The aliens have set off an electromagnetic pulse, which has destroyed or made useless anything involving electricity. They're also kidnapping teens for slave labor, keeping them in line with zombie-like actions via some kind of creature that attaches to the back of the neck and extends down the spine. The spooky thing is that nobody knows why they're being taken and used in this way. In one scene we saw, they were simply piling up scrap metal, piece-by-piece, like robots. Why do the aliens want this scrap metal in a pile? Why are they even on earth at all? The interesting thing about Falling Skies is that because the humans involved don't know the answers, neither does the audience, helping you feel like you're right there in the trenches with the resistance.
The overall creepiness of the show is definitely pegging the red from the footage we saw. One fellow reporter was so creeped out by the six-legged "skitter" creatures that she doesn't think she'll be able to watch it. She described it as "Dark Angel meets Terminator." Add something like Aliens or The Thing into the mix, and it's pretty close. Falling Skies is extremely dark and gritty, as the entire story focuses around hiding from the aliens, fighting the aliens, rescuing people from the aliens, and trying to find supplies while the six-legged "skitters" or huge robotic "mechs" lurk around every corner ready to kill any humans without a second thought. Except the teens, that is. Those are needed for... something.
I was concerned about the constant barrage of darkness, violence, and even hopelessness, especially as the trailer starts off with drawings children have made of witnessing their friends and family being killed by the invaders. The children seem to be losing hope that they will even see their parents from one day to the next, as all able-bodied adults are part of the resistance. I talked to Hsu about this, and she said there would definitely be quieter moments and never a complete loss of hope. One of the clips we saw showed a daytime shot of a small group of humans setting up a campsite in the overgrown back yard of an empty house. Two of the characters go up to a girl's bedroom overlooking the yard, which gives a bittersweet sense of loss. The room is normal, rather than ravaged, and the characters muse briefly on who the girl might have been as they sit down on her bed and talk. We ache for this girl and wonder if she's been taken captive, or killed, or is still on the run somewhere, and we hope that she makes it back to her award ribbons and toy horse collection.

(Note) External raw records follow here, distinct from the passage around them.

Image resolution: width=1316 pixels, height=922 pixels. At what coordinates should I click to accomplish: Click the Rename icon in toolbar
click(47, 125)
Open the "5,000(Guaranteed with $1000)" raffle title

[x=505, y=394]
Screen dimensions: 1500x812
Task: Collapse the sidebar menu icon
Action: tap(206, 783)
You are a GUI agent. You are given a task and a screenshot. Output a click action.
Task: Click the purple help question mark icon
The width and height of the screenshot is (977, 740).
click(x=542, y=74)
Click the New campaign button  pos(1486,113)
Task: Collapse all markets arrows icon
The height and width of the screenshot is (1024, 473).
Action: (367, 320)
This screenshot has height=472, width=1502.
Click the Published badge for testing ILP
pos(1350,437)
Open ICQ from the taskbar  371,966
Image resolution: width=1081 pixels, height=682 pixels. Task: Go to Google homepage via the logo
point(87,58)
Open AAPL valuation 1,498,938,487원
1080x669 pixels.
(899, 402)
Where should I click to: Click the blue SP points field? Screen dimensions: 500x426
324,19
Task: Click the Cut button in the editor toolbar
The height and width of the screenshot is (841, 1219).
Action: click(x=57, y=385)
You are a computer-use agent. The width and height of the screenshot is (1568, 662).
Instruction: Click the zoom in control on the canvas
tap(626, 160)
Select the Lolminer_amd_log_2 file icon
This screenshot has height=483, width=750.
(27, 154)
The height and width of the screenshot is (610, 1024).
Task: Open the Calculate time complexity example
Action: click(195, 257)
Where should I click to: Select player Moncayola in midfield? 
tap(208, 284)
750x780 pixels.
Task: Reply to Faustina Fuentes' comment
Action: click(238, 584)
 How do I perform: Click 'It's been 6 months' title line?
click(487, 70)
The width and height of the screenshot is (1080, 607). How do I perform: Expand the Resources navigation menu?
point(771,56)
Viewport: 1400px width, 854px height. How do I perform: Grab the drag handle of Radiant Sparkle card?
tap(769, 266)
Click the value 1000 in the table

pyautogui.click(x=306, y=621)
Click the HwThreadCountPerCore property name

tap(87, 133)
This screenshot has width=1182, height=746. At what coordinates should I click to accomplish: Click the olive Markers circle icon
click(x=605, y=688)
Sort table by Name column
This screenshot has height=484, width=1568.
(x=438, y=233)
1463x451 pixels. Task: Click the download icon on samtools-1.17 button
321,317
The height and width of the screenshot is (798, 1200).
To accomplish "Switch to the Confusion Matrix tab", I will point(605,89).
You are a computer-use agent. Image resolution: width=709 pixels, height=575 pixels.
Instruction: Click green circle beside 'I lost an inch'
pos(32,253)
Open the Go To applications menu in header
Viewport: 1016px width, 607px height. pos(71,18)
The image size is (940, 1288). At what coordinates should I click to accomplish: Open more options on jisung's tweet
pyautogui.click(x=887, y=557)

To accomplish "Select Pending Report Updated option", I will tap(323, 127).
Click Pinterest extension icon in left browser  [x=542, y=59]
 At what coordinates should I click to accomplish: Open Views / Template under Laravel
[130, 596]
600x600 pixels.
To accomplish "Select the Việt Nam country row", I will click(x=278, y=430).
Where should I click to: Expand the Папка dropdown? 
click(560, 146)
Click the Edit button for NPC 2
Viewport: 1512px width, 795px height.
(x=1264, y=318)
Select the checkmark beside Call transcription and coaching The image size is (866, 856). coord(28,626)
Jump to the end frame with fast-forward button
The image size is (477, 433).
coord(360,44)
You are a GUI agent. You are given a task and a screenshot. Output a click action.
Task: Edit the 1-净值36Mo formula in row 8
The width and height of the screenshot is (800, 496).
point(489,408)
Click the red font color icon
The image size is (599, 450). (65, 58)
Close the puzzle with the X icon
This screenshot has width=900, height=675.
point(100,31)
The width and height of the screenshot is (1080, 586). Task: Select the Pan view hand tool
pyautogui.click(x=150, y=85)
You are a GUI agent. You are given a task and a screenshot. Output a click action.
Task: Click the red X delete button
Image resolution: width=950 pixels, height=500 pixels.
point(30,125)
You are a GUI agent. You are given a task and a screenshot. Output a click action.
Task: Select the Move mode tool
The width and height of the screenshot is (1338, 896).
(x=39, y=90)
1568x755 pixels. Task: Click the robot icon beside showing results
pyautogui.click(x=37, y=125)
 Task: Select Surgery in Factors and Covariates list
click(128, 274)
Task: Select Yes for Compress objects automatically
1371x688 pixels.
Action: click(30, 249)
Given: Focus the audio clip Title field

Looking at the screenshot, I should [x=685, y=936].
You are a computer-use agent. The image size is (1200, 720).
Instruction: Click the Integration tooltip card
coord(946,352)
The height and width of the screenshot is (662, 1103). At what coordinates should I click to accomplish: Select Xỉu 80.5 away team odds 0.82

"Keep your eye on the skitters," Verheiden said with a little sly smile. "You think they're one thing at first, and then maybe they're something else."
Like the skitters, this modern-day battle for freedom and independence is complex and not entirely what it seems. Even among the surviving humans there's conflict. The soldiers may have been destroyed in the first wave of the invasion, but now a citizen's militia has taken a firm hold, with two factions taking hold -- the military, whose sole purpose is to fight off the aliens, and the civilians who just want to give their kids a better life like the one they had before the aliens came.
The guns are real, the props are real and the issues are real. What if this happened to you? What would you do? Is it worth your life to try and grab that can of food in the street? What would your role in this fight be?
Falling Skies was originally titled Concord, after the battle of Lexington in America's own war of independence. The common person is thrust into a role of combat, and we empathize with their struggle and examine what choices we would make throughout. This is definitely one show people will be talking about this summer and beyond. Premieres June 19 on TNT.